**Tasks for this exercise:**
1 – Answer these questions using the passage on patient and carer experience of mental health services:
(a) What was the strongest message heard during the work on the plan?
(b) In which four areas will the tool described in Commitment 1 assess organizations and programs?
(c) In what year will that tool be piloted?
2 – Please extend the passage on patient and carer experience of mental health services, picking up right after its final sentence.

**Passage provided:**
Improve patient and carer experience of mental health services
Though much of the focus of the work on this plan was on the improvement of services, the strongest message we heard was that service users and carers still had experiences of the mental health system that did not match their expectations and the commitments of public and other bodies.
This is not a new problem, but it is disappointing that more progress has not been made. We need to address this issue more directly, not simply restate existing principles or develop new ones. Change is possible, but we need better levers to produce change and clarity about the changes that we expect to see. By addressing cultures and behaviours in our services we will improve the experience of all those who work in the system and those who come into contact with it.
Commitment 1: We will develop a tool to assess the degree to which organisations and programmes meet our expectations in respect of equality, social inclusion, recovery and rights. The tool will be piloted in 2007 and be in general use by 2010.

**Supplied information:**
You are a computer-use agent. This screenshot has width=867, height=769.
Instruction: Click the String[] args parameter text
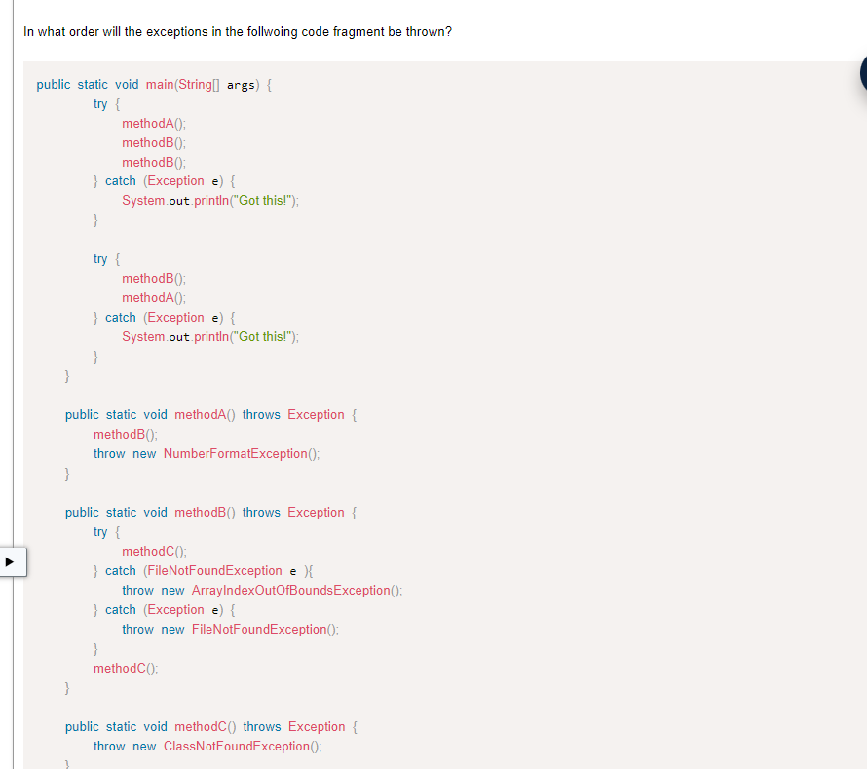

==

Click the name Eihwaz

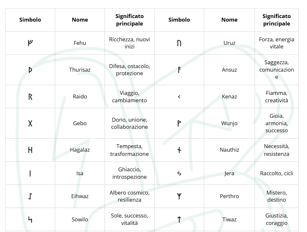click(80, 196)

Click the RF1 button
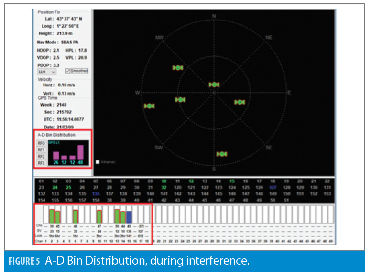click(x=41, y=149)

**Results of the exercise:**
1 –
(a) Service users and carers still had experiences of the mental health system that did not match their expectations and the commitments of public and other bodies.
(b) Equality, social inclusion, recovery and rights.
(c) 2007.

2 –
Work has already begun on the tool and is being led by the Scottish Recovery Network, drawing on the Recovery-Orientated Practices Index methodology developed in the United States. The key areas the tool will cover are:
- Equality, non-discrimination and respect for diversity
- Social inclusion, particularly in relation to the new duties under sections 25 to 31 of the Mental Health (Care and Treatment) (Scotland) Act 2003
- Recovery, the degree to which services are structured to deliver better outcomes across a range of domains, including employment, housing, education and training opportunities, family and social life
- Rights, in particular the Millan Principles, notably reciprocity, benefit, and participation
The tool will establish expectations and support local assessment of structures and services and enable the identification of where change is required. This will complement the work that we are doing on benchmarking, in order that we can start to gather information and start to measure 'like with like' and see where we are making improvements or where more work is needed.
In addition, we will work with NHS Education for Scotland and other professional bodies to develop a common set of behavioural expectations for those working in mental health services, which in turn should influence practice and service delivery.
We believe that we can also support change in cultures and behaviours by embedding peer support workers in mental health services. Peer support workers are an example of expert patients, being trained staff who themselves have direct experience of mental illness who are part of the care team.
Commitment 2: We will have in place a training programme for peer support workers by 2008 with peer support workers being employed in three board areas later that year.